Taking the long(er) view

Patience is not my middle name.  As the youngest of three kids I was always in a hurry to grow up so I could do whatever the big kids were doing. And since there’s always someone older, faster, smarter, richer and better-looking than me (especially that last one), there’s never been a natural brake on all my hurrying and striving.

But lately – maybe since I turned forty a few years back – I’ve found myself taking a somewhat longer view. This may come as a surprise to anyone who works closely with me, since it doesn’t translate into taking on any less (more like the opposite, actually). But I now have some goals that are really important to me, and that I know I can’t make happen any faster than they already are. These include:

  1. Helping my kids grow up

    My son just turned six, my daughter is four. They’re completely different from each other, hilarious, fascinating and infuriating all at the same time. Trying to be a good parent – which is a hell of a lot harder than my parents made it look – is the most important thing I’m doing right now.

    Six and four came faster than I expected and I don’t want to hurry through any of my time with them, which means this particular 20-year planning cycle is the through line that the rest of my life has to wrap around for the forseeable future.

  2. Helping our portfolio companies grow up

    I switched from founding + operating to investing in startups about three years ago. In that time I’ve played a role – sometimes very active, sometimes less – in helping more than 30 new startups get off the ground. My longest-running seed investment is over five years old, and my newest hasn’t even shipped yet.

    Once in a rare while the stars will align and a company will get acquired within 6 months (nice work, Dan), but most of the time things take much longer to develop.
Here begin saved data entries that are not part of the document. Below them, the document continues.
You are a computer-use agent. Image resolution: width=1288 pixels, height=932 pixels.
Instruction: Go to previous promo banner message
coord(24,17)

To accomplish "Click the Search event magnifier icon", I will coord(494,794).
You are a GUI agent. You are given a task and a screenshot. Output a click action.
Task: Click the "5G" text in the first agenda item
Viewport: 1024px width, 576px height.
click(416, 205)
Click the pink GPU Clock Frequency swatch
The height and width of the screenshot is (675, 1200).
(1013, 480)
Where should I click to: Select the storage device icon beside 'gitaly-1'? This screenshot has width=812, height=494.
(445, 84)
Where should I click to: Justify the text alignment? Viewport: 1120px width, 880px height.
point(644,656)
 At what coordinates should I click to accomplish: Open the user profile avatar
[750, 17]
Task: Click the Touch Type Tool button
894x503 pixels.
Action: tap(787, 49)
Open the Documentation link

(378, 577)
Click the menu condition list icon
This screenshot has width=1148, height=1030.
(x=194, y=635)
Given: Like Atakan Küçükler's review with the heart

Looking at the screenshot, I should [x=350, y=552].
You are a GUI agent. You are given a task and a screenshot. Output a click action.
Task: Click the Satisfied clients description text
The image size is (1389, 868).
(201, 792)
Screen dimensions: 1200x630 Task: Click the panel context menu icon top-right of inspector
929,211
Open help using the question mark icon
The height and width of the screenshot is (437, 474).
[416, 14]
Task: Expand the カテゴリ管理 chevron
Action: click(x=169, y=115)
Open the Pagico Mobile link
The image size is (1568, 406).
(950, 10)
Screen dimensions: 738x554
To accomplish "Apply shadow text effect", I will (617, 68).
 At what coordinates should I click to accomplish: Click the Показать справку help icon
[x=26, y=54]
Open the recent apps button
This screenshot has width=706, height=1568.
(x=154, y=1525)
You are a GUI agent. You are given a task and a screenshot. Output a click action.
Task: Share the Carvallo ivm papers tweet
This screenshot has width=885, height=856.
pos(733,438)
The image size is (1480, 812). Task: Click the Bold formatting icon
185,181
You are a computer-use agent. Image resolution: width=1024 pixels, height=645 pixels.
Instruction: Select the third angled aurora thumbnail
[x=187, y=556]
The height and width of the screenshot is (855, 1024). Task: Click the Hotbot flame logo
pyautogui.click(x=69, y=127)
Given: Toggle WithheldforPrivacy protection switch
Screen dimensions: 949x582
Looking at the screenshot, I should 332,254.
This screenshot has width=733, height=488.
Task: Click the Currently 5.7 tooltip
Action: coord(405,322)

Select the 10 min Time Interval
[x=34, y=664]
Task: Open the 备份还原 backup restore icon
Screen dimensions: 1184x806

People quit, strategies change, customers show up slowly, revenues ramp more slowly still. Every time I add a new portfolio company (like I did today), I extend the planning horizon for my life as a professional investor. If I take my job seriously – and if you ask around I hope you’ll hear that I do – I’ll be actively involved in each of these companies, doing whatever I can to help them succeed, until they no longer exist as independent firms. Based on the advice of folks who have done this much longer than I have, I should expect that to be five years on average, seven to ten at the outside.

  3. Building Founders Co-op with my partner Andy

    It’s not quite true that I stopped founding and operating companies when I became an investor. I’m a co-founder (along with Andy Sack) of something called Founders Co-op. Like most of our portfolio companies we’re small (just two people), lean (we don’t take salaries and most of our limited budget goes to lawyers and rent) and hungry (we want to make a big dent in the early-stage investment community in the Pacific Northwest, more on that below).

    Unlike most startups, though, ours has a built-in clock, and it’s a long one. Every fund we raise (we’re on number two) has a 10-year legal life with an optional two-year extension. And the only way we stay in business is to raise a new fund every three or four years. The good news is I’ve never had more fun or felt better-suited to my chosen path. But, unlike most of the startups we work with, ours is a “get rich slow” business at best (and even that is far from guaranteed).

  4. Helping the Pacific Northwest become a kick-ass market for software entrepreneurs

    This isn’t just my project, but it’s one I care passionately about. I grew up in Seattle and – since returning in 2001 – have gone all in on the Pacific Northwest as the place I want to build my life and career. We have great magnet companies, great schools and the kernels of an entrepreneurial ecosystem that can – over time – rival that of any global city. But as I’ve come to appreciate, this is not accomplished overnight.

    The foundation stones for Silicon Valley’s current dominance in software entrepreneurship were laid in the 1940’s and ’50s. Our own roots are not so deep, and it will take sustained effort by many people across the local spectrum to build a similarly rich and diverse ecosystem. As Mark Suster generously pointed out during his recent visit, many of those people are already fully engaged in the project. And by aligning ourselves with similar efforts in other “secondary markets” for entrepreneurship, we can inject greater velocity and excellence into our system than we would have if we tried to do it all ourselves.

If I do them right – and am lucky enough to live a long life – pursuing all of these projects with commitment and purpose could take me into my eighties. A few years back I couldn’t imagine a planning horizon longer than ten years, and now that’s more like a unit of measure. The weirdest thing about it is that it feels pretty good.